Cone spline surfaces and spatial arc splines

Abstract

The design of developable surfaces is of fundamental importance for many applications in Computer Aided Geometric Design. The aim of this thesis is to derive different algorithms to approximate developable surfaces by cone spline surfaces, which are G"1 surfaces composed of segments of right circular cones. With a Hermite-like scheme a discrete set of generators plus tangent planes of a given developable surface is interpolated with smoothly joining cone pairs. In a second method a discrete set of osculating cones of the given developable surface is joined to an osculating cone spline surface. The approximation quality of the proposed methods is analyzed and the results are discussed for several examples. From the standpoint of higher geometry the use of the isotropic model of 3-dimensional Euclidean Laguerre geometry is natural. Cone spline surfaces appear as isotropic arc splines in this model.
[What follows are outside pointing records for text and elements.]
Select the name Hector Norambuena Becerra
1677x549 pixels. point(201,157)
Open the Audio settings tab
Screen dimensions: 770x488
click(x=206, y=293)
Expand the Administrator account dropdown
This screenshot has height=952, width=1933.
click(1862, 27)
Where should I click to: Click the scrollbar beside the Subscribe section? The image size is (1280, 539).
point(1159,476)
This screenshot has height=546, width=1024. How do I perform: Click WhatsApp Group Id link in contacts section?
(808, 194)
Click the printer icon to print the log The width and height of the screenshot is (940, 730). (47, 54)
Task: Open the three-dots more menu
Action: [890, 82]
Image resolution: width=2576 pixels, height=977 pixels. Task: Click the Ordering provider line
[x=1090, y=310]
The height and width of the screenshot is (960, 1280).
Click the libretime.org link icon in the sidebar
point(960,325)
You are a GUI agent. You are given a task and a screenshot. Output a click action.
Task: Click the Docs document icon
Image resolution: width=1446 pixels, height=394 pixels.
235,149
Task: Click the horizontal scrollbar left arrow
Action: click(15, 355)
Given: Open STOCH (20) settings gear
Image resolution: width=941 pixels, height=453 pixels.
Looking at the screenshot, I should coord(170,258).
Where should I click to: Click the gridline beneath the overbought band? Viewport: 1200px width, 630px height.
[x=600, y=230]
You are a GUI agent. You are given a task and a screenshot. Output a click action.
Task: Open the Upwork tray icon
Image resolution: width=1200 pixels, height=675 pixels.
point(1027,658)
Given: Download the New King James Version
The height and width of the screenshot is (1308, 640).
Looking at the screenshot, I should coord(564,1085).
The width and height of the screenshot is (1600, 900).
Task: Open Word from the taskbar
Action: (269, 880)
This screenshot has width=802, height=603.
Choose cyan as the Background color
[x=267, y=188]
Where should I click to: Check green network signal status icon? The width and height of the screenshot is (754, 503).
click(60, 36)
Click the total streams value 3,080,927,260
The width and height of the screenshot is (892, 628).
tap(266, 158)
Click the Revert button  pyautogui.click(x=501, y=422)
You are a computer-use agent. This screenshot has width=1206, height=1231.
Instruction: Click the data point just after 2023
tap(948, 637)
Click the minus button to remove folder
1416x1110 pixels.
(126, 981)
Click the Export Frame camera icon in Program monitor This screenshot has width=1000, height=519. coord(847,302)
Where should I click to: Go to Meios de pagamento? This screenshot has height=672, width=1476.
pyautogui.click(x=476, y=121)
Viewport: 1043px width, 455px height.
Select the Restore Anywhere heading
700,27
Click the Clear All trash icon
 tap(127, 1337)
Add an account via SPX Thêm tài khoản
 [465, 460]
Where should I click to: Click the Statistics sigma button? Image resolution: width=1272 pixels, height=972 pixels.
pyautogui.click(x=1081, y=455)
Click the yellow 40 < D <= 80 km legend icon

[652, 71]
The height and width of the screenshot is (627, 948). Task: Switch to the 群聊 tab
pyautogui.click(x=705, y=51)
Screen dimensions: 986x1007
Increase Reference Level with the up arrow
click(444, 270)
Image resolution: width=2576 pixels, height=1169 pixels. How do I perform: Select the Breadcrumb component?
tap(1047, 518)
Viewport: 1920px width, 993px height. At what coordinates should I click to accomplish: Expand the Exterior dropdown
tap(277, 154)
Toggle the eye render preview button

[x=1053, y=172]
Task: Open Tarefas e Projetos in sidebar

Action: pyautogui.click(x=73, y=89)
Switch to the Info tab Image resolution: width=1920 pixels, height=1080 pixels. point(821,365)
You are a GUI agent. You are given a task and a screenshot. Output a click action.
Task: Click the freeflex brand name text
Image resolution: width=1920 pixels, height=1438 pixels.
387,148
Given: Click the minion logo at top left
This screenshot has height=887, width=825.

This gives valuable insight into the cone spline approximation algorithms presented above. Also, in this model it is possible to give an easy proof for an important theorem on osculating cone splines. Finally, the generalization of the planar osculating arc splines of Meek and Walton to 3-dimensional Euclidean 3-space is presented. An algorithm is given how to segment the given curve in order to minimize approximation errors. This segmentation algorithm is also illustrated by several examples.